*** Raw data

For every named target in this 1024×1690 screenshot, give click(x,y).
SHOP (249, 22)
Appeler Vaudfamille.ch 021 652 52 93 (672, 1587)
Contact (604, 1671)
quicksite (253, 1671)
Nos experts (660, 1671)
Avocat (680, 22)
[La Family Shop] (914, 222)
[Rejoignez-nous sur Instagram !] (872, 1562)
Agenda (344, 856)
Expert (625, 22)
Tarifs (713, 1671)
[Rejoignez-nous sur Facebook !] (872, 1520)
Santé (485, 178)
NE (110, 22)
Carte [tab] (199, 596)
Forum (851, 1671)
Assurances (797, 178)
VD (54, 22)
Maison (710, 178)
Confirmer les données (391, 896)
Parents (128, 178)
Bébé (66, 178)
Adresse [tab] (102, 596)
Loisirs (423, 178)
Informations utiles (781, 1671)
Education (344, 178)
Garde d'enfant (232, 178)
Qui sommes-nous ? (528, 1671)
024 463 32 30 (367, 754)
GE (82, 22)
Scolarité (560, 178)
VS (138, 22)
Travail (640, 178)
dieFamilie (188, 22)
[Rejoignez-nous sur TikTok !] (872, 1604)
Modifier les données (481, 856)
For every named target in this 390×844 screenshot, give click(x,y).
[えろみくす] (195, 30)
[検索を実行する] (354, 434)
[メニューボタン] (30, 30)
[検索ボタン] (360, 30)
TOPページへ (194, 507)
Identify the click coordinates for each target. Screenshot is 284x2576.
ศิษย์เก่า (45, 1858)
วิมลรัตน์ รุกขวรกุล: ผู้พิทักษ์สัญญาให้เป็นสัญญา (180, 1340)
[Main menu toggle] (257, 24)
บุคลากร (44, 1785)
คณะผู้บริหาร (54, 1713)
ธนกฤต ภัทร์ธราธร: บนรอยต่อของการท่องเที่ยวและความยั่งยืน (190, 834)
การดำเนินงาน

******

— Brief —
Line by line, copy the data above.

— Result below —
For every named target in this 1024×1690 screenshot, give click(x,y).
SHOP (249, 22)
Appeler Vaudfamille.ch 021 652 52 93 (672, 1587)
Contact (604, 1671)
quicksite (253, 1671)
Nos experts (660, 1671)
Avocat (680, 22)
[La Family Shop] (914, 222)
[Rejoignez-nous sur Instagram !] (872, 1562)
Agenda (344, 856)
Expert (625, 22)
Tarifs (713, 1671)
[Rejoignez-nous sur Facebook !] (872, 1520)
Santé (485, 178)
NE (110, 22)
Carte [tab] (199, 596)
Forum (851, 1671)
Assurances (797, 178)
VD (54, 22)
Maison (710, 178)
Confirmer les données (391, 896)
Parents (128, 178)
Bébé (66, 178)
Adresse [tab] (102, 596)
Loisirs (423, 178)
Informations utiles (781, 1671)
Education (344, 178)
Garde d'enfant (232, 178)
Qui sommes-nous ? (528, 1671)
024 463 32 30 (367, 754)
GE (82, 22)
Scolarité (560, 178)
VS (138, 22)
Travail (640, 178)
dieFamilie (188, 22)
[Rejoignez-nous sur TikTok !] (872, 1604)
Modifier les données (481, 856)
For every named target in this 390×844 screenshot, give click(x,y).
[えろみくす] (195, 30)
[検索を実行する] (354, 434)
[メニューボタン] (30, 30)
[検索ボタン] (360, 30)
TOPページへ (194, 507)
Identify the click coordinates for each target. Screenshot is 284x2576.
ศิษย์เก่า (45, 1858)
วิมลรัตน์ รุกขวรกุล: ผู้พิทักษ์สัญญาให้เป็นสัญญา (180, 1340)
[Main menu toggle] (257, 24)
บุคลากร (44, 1785)
คณะผู้บริหาร (54, 1713)
ธนกฤต ภัทร์ธราธร: บนรอยต่อของการท่องเที่ยวและความยั่งยืน (190, 834)
การดำเนินงาน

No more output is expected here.